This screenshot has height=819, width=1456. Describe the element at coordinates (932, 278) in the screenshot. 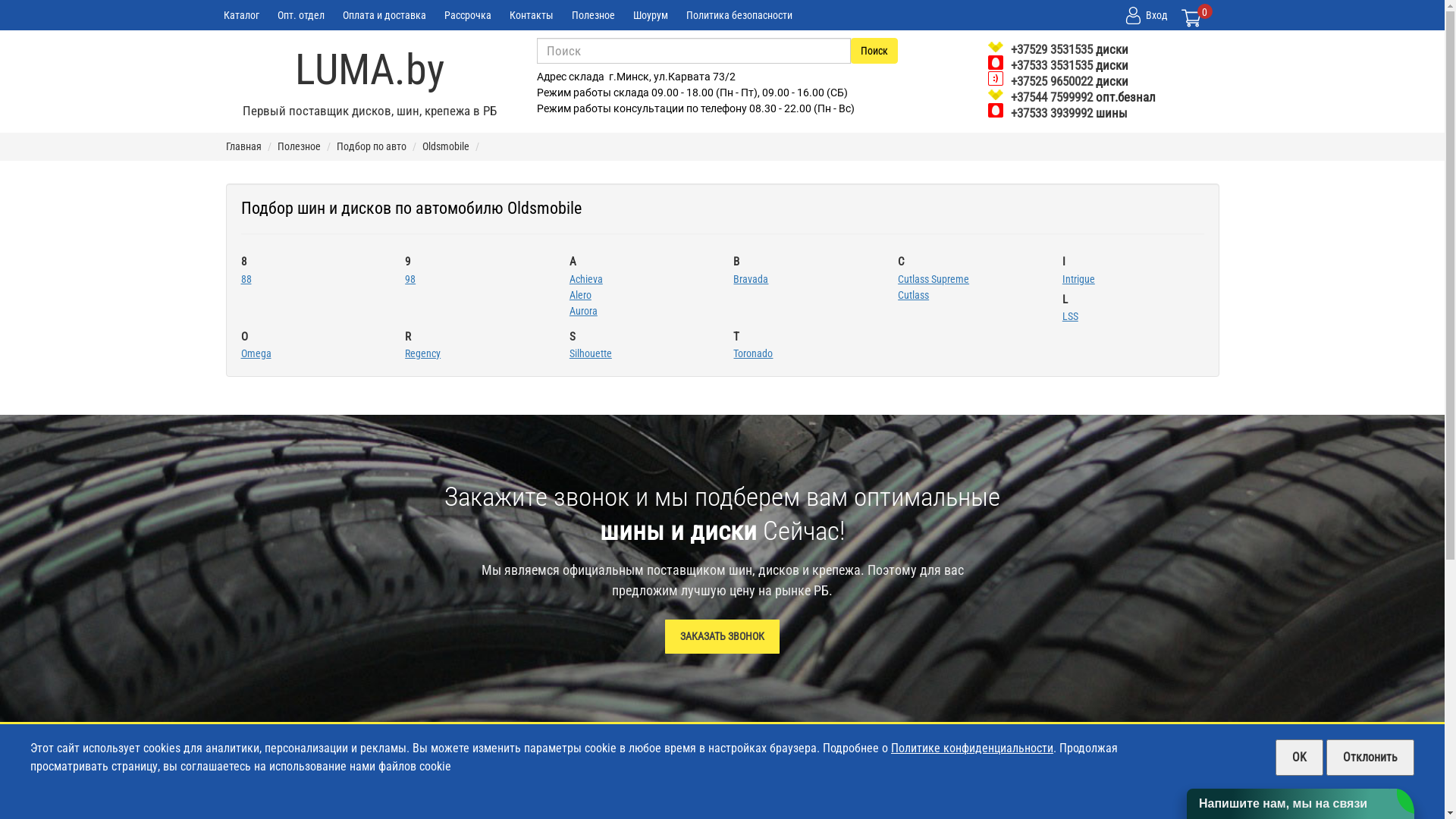

I see `'Cutlass Supreme'` at that location.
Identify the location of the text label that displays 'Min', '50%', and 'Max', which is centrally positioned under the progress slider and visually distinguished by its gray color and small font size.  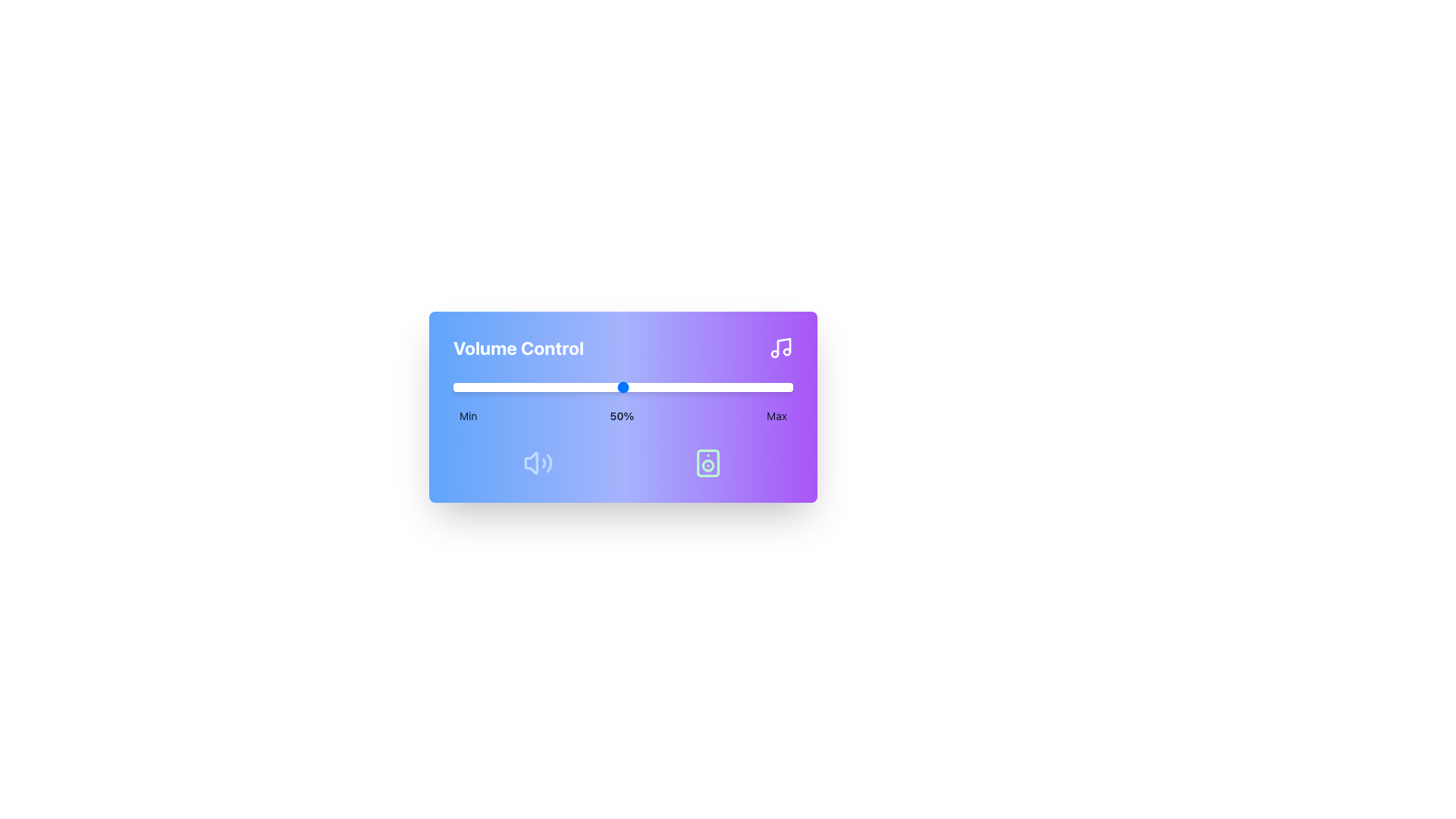
(623, 416).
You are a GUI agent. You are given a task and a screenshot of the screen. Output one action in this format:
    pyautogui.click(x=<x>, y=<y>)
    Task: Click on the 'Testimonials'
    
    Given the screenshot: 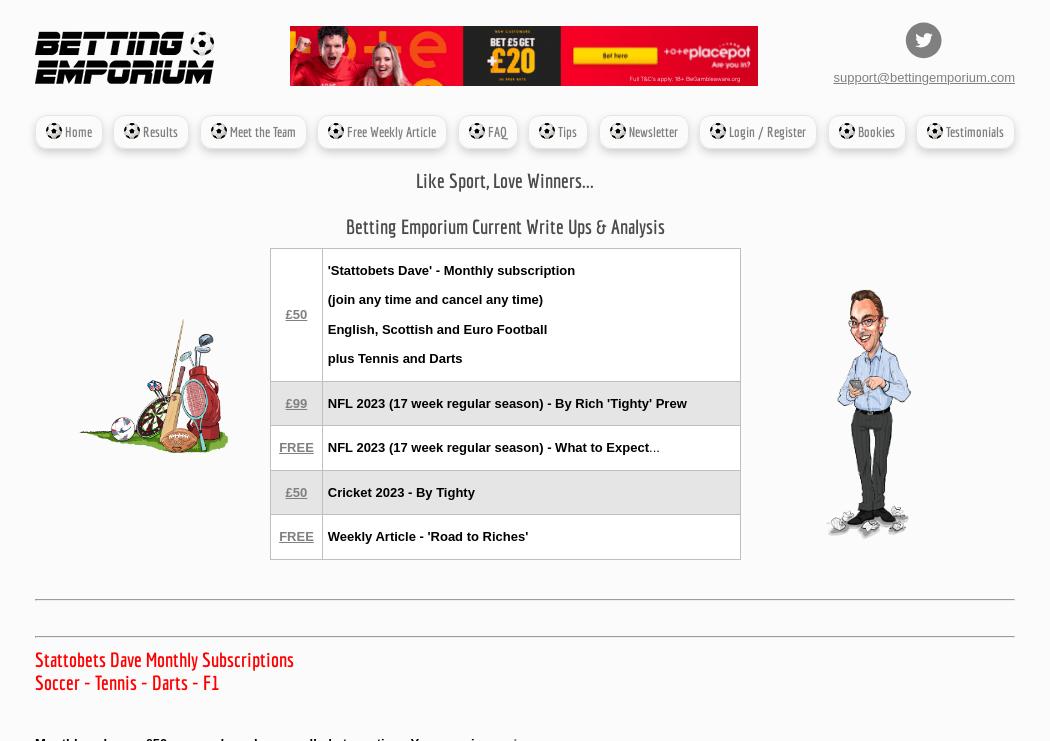 What is the action you would take?
    pyautogui.click(x=972, y=130)
    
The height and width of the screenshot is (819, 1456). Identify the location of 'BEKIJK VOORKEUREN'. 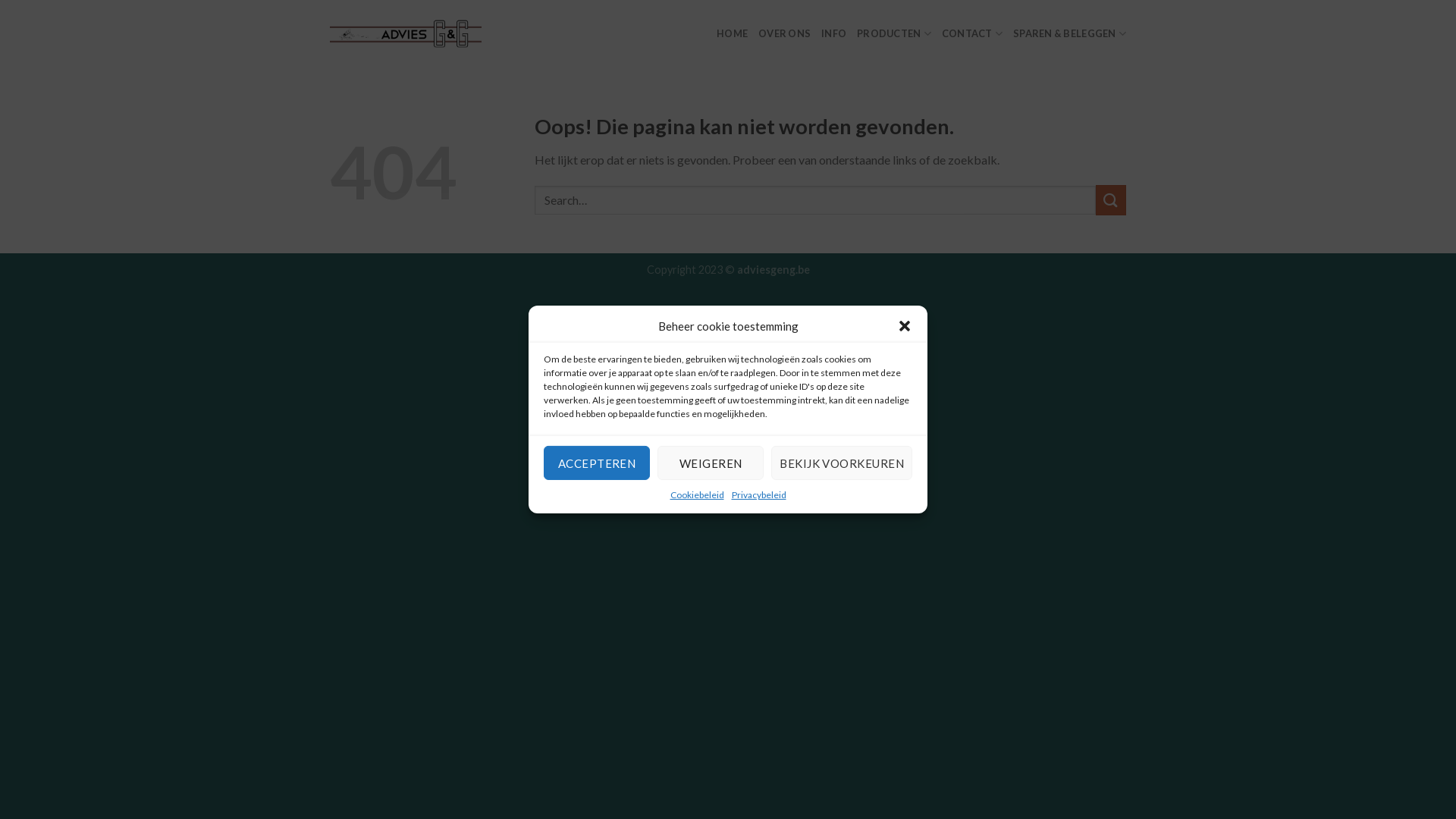
(840, 462).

- - - - - - -

- **Exercise directions**:
Transcribe the data word for word from its first line through the line that contains "at that location.", including that line, and leave the pictures out of your answer.

- **Exercise result**:
This screenshot has height=819, width=1456. Describe the element at coordinates (932, 278) in the screenshot. 

I see `'Cutlass Supreme'` at that location.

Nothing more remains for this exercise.